Al netto che Gasp tutta la vita, perché ha portato Bergamo dal pane duro al paradiso dell’alta classifica, c’è nello sclero di Cagliari, lo scoop del collega Serina, firma del Corriere, ossia il concitato diverbio tra l’allenatore della Dea e il suo amministratore delegato, Luca Percassi, dopo il ko in casa dei rossoblù, un problema che va avanti da un anno, ossia che Gian Piero, il migliore allenatore in Italia, non è più adatto al progetto Atalanta che da quest’estate è cambiato, non più rivelazione stagionale, ma big del campionato italiano.
In ordine, come ne parlavo con i colleghi Neri e Fornoni domenica notte, la rosa dei nerazzurri, fortissima, è la quinta in Italia, ha due elementi di livello per ogni ruolo, vale intorno ai 400 milioni di euro, secondo gli addetti ai lavori di poco inferiore a quella del Milan, del Napoli e della Juventus, che si attestano sui 450, lontana dall’Inter, ormai campione d’Italia, che è sui 600. Delle cinque sorelle i bergamaschi sono quelli che hanno speso di più in estate per i nuovi acquisti (120 milioni, Scamacca, Touré, Holm, CdK, Adopo, Bakker e Kolasinac), logico che la proprietà si aspetti un rendimento diverso dall’anno passato dove gli orobici avevano chiuso al quinto posto, in Europa League (22 milioni se si arriva in fondo vincendola). La questione del contendere è la Champions, che rende ricchissimi se ci si qualifica, 55 milioni tondi solo per l’avvio e la fase a gironi, obiettivo che il presidente ha più volte fatto capire sia il principale della stagione, comperando il meglio sul mercato estivo, ma anche a gennaio, il centrale Hien dal Verona (10 con Diao Balde).

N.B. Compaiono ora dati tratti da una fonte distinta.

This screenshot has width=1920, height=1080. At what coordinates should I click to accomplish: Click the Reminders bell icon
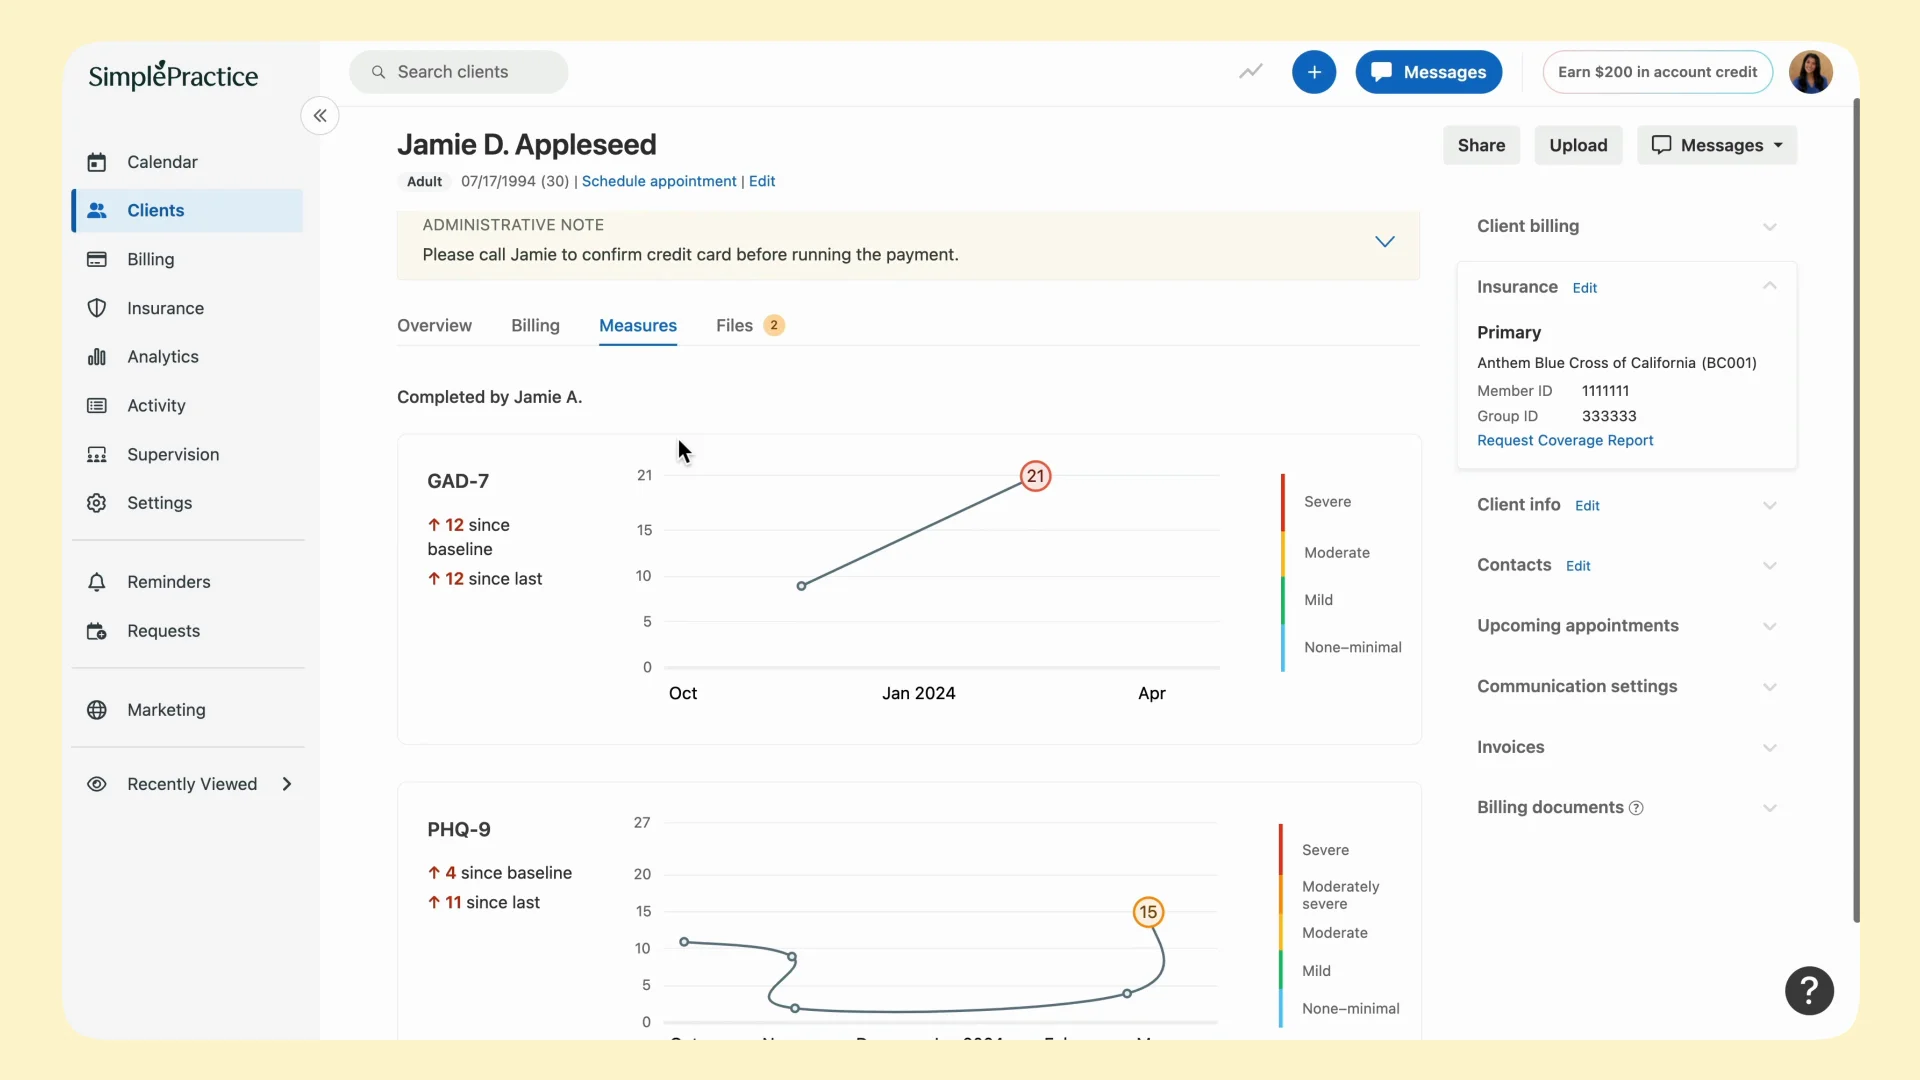pyautogui.click(x=97, y=582)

Ed è a Cagliari che le strade tra i Percassi e Gasperini iniziano a dividersi, da una parte la presidenza, che, giustamente, non è contenta di un sesto posto che varrebbe ancora l’Europa League nonostante i massicci investimenti, dall’altra il mister, che tutti amiamo, un sentimentale che si affida al turn over perché vorrebbe regalare una partita storica nella proibitiva trasferta di Liverpool e un trofeo che a Bergamo manca dall’inizio degli anni Sessanta, la Coppa Italia, qualcosa di incredibile anche se non porta la montagna di euro della Champions, ma solo 7,6 milioni.
Detto che non c’è un buono e non c’è un cattivo, ma che la famiglia Percassi e l’epoca Gasperini sono stati e sono un toccasana e un miracolo che ha portato l’Atalanta a essere una favola calcistica moderna seconda solo al Leicester di Ranieri e che i conti si fanno alla fine, c’è però un problema di base. Ho diversi amici che sono amici di giocatori dell’Atalanta e c’è ormai un periodo a dimostrarlo, Gian Piero è l’uomo perfetto per le plusvalenze, 350 milioni di euro in questi suoi otto anni a Bergamo, un tesoro, raccolto tra baby da svezzare (Kessie, Conti, Caldara, Cristante e Højlund, i più noti) e bolliti da ripigliare (gli immensi Ilicic e Gomez e poi tutti gli altri). Con lui a Zingonia si lavora il triplo che da qualsiasi altra parte. Ma coi giocatori già affermati, ora in squadra, è dura, le straordinarie qualità fisiche e tecniche non necessitano di un guru che li massacri sull’uno contro uno otto ore a seduta, ma più di un complice che li lasci liberi qualche giorno a settimana per fargli dare il meglio la domenica. Va così, lo sanno più o meno tutti gli allenatori dei dilettanti, che comunque giocano affidandosi al dinamismo, insomma copiando Gian Piero pedissequamente, ma che sanno che col fenomeno le regole sono diverse. Il problema, quindi, è solo dei Percassi, o si va lungo la linea battuta con successo in questi anni, il solo obiettivo è vendere i pezzi migliori rivalutati perché risistemati dal mago di Grugliasco, appunto il Gasp, che arrivano a 18 e si rivendono a 80, o si sceglie la via delle spese estive folli per centrare ogni anno la Champions. Ma, in questo caso, serve un altro allenatore.